Two-colour optical fields: modulational instabilities and vector spatial solitons

Abstract

The propagation of a light beam at a single optical frequency – or colour – in a Kerr-type planar waveguide is an elementary configuration in photonics [1,2]. Under two classic assumptions: (i) that the transverse extent of the
beam is much greater than the carrier wavelength, and (ii) that the field envelope varies slowly on the wavelength-scale in the longitudinal direction, the governing equation turns out to be of the cubic nonlinear-Schrödinger (NLS) class. When diffraction (a beam’s innate tendency to spread out) is exactly opposed by self-lensing (a light-medium feedback loop), spatial solitons can emerge as dominant electromagnetic modes of the system. These special types of optical beam propagate with a stationary intensity profile.

When two overlapping beams at distinct optical frequencies are present, the soliton formation process becomes
more involved [3–5]. Diffraction is largely unaffected, but each beam now experiences a net induced waveguide
– the channel written by itself into the host medium, and the superposed channel written by the second beam. In
this configuration, and under the right conditions (e.g., when the constituent beams propagate in the same
direction), two-colour spatial solitons can arise. These new mutually-trapped bound states comprise two components, each of which is associated with localized optical energy of a particular colour.

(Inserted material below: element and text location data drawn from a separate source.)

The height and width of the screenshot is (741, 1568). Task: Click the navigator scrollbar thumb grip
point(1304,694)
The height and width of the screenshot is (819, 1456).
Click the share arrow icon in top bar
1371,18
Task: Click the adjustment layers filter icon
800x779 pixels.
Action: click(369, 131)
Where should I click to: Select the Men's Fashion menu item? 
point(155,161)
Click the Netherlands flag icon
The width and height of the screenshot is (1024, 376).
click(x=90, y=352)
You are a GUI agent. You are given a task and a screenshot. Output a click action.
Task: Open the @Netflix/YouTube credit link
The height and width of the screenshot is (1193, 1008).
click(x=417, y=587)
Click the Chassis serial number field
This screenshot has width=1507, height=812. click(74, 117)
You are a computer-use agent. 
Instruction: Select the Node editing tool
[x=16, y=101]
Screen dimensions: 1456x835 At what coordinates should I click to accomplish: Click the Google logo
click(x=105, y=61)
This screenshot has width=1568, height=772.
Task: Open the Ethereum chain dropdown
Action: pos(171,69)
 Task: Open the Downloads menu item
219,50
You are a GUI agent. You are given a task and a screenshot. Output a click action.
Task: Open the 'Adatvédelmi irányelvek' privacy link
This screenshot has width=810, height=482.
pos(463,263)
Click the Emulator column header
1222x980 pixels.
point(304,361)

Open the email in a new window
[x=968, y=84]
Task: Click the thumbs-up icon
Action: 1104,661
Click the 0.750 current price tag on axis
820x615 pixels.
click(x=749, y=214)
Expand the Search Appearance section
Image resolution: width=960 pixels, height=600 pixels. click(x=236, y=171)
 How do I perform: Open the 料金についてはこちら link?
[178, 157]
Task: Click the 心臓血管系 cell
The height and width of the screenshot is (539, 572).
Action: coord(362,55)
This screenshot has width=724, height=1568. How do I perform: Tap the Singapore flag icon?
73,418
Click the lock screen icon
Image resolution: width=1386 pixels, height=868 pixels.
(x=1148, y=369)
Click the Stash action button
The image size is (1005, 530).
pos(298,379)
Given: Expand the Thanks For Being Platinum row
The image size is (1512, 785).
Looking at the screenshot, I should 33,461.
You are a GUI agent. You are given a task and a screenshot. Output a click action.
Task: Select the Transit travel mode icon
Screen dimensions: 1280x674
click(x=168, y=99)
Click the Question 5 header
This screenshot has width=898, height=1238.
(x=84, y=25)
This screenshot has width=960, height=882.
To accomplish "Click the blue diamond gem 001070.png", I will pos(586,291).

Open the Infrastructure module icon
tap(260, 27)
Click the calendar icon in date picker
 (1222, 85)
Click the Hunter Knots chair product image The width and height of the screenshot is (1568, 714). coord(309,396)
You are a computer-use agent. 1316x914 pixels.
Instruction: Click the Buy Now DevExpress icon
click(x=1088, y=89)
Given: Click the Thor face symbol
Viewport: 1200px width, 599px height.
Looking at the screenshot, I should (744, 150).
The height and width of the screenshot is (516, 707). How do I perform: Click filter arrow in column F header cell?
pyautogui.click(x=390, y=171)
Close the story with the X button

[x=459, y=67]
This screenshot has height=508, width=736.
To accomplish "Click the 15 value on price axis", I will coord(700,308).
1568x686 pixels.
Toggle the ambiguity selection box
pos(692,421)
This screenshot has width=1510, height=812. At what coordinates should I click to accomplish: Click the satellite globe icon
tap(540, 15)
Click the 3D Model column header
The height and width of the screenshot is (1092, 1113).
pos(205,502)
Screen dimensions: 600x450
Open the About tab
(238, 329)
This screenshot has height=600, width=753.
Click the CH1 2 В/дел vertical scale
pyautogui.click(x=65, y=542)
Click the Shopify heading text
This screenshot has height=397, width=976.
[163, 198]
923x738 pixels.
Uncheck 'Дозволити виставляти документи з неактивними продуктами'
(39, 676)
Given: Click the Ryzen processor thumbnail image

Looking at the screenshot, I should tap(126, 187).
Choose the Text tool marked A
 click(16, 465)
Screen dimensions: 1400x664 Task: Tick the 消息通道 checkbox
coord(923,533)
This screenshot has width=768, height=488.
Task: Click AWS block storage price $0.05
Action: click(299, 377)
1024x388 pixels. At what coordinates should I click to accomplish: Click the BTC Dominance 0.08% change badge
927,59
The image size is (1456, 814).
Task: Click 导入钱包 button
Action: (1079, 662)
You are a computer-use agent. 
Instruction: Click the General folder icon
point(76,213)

With few exceptions [6], theoretical analyses of two-colour solitons, and their potential technological applications, have been constrained by the slowly-varying envelope approximation (SVEA) [3,5]. To complement this, experiments have tended to be performed in regimes where one expects paraxial evolution to dominate [4,7]. By relaxing the SVEA, one instead arrives at a pair of coupled nonlinear-Helmholtz equations. This generalized model opens up more interesting physical regimes to explore. For instance, we are now in a position to investigate, for the first time, the oblique-propagation aspects of two-colour solitons. New families of exact analytical solitons will be presented, and their stability properties discussed in detail. This research further paves the way to the design of novel photonic device architectures exploiting multi-component optical beams in non-trivial angular geometries.